Phantom Assessment of Unshielded Magnetocardiography Repeatability, Precision and Accuracy in Electric Sources Localization
Pre-interventional knowledge of arrhythmogenic substrate location may reduce interventional time and arrhythmias ablation risks. Magnetocardiographic Mapping (MCG) is a contactless method for non-invasive localization of intracardiac sources used for Three-Dimensional (3D) Electro-Anatomical Imaging (EAI) of arrhythmogenic substrates. The aim of this study was to assess the repeatability, precision, and accuracy of MCG in localizing dipolar sources in an unshielded environment.
The phantom consisted of a rectangular plastic box filled with 0.9% NaCl saline solution. Multiple artificial current dipoles (6 mm length, 10 mA, 50 Hz) were induced with two a magnetic electro-catheters. The distance between two dipoles was constant. 30 seconds MCG recordings (bandwidth DC-200 Hz, 1 KHz sampling rate) were performed with 36 DC-SQUID sensors at distances between Sensors plane and Dipole Sources (SSD) decreasing from 18 to 9 cm. MCG localization was assessed by inverse solution based on the Equivalent Magnetic Dipole (EMD) model.
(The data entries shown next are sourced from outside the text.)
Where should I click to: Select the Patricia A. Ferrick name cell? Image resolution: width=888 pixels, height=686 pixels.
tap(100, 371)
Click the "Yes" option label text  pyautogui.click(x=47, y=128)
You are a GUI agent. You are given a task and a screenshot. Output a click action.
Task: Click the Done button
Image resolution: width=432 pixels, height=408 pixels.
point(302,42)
Orthogonal fluoroscopic imaging, employing lead markers to correct for x-ray divergence effect, was used to define the 3D physical relative position of each dipole. MCG repeatability, precision and accuracy were evaluated. The correlation between precision, Goodness of Fit (GOF) of the EMD model and SSD was also analyzed.
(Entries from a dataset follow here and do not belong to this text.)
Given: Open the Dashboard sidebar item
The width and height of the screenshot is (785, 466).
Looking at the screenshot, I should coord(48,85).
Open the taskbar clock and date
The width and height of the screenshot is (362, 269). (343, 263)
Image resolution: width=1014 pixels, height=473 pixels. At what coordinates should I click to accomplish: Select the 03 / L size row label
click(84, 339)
Overall, optimal repeatability (Coefficient of Variation ± Standard Error of the Mean = 0.79 ± 0.43%, 3D absolute error = 0.26 ± 0.25 cm), average localization precision (1.13 ± 0.42 cm) and average accuracy (0.2 ± 0.13 cm) were found. Localization precision improved (0.87 ± 0.3 cm) with GOF of the model increasing above 73% and SSD lower than 14 cm.
Contactless MCG provides optimal precision and accuracy in localizing dipolar sources, even when performed in an unshielded environment. By integrating source localization into cardiac 3D imaging by cardiac magnetic resonance, MCG is foreseen to provide both pre-interventional and intraoperative 3D-EAI of arrhythmogenic substrates.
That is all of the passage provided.